As "data monetization," which aims to generate revenue by making advanced use of data, including individual customer data, is gaining attention, the media and online have expressed the phrase "data is the new oil." Indeed, the two may be similar in terms of their high potential for profit generation. However, unlike physical oil fields, data is like a mosquito sucking up something tasty, and there is a risk that valuable data will be stolen without you realizing it, making measures against data security risks an extremely important and serious issue.
Last year, I was appointed Chief Delivery Officer of Tata Consultancy Services Japan (TCS Japan), and am currently responsible for all delivery at TCS Japan, promoting the further growth of the hybrid model and the enhancement of solutions. In this article, I will explain the security risks that lie in data utilization and how to mitigate those risks, based on the knowledge and experience I have gained as the Global Head of Cybersecurity at Tata Consultancy Services (TCS) while providing consulting services to many global companies.
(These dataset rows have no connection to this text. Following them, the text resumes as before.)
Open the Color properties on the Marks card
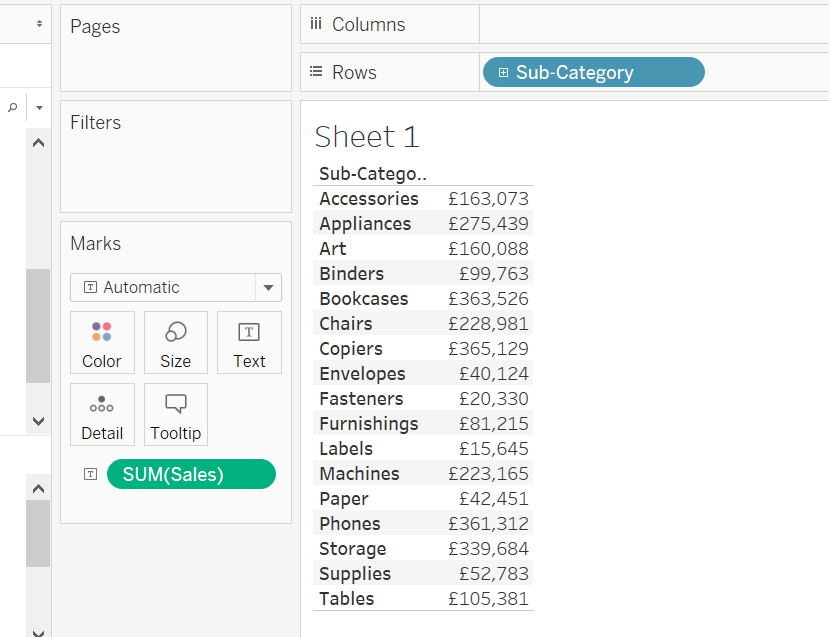Viewport: 829px width, 637px height. 101,342
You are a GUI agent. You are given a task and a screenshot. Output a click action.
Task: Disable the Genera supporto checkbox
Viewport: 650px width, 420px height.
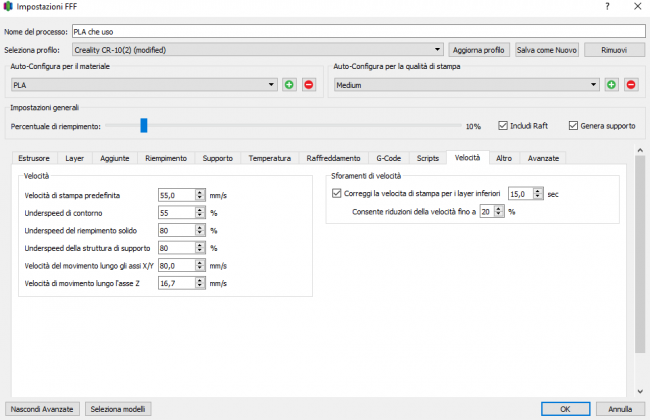pyautogui.click(x=574, y=126)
In recent years, digitalization has progressed in various businesses, and as the fusion of real and cyberspace continues to advance, cybersecurity risks are rapidly increasing. In particular, with many legacy systems in existence, the risk of leakage or other incidents of the vast amounts of data collected and stored in companies' internal systems is serious. The leakage or leaking of data, including personal information of customers, in response to regulations by authorities across borders, etc., is a major risk not only to customers but also to the companies that collect and use the data.
For example, data such as consumers' site browsing history obtained through "cookies" deployed by companies on websites and social media can bring great value to marketing, sales, and even new product development. However, from the consumer's perspective, there is a risk that their privacy, including not only their purchasing behavior but also their hobbies, preferences, and political beliefs, will be exposed, and once the data has been obtained, they cannot get away with saying they did not know about it.
The magnitude of the risk to consumers is directly related to the magnitude of the risk to the companies that handle their data. If this data were to be leaked or leaked, it is clear from several recent examples how much anxiety and anger it would cause among consumers and how much social credibility the companies would lose.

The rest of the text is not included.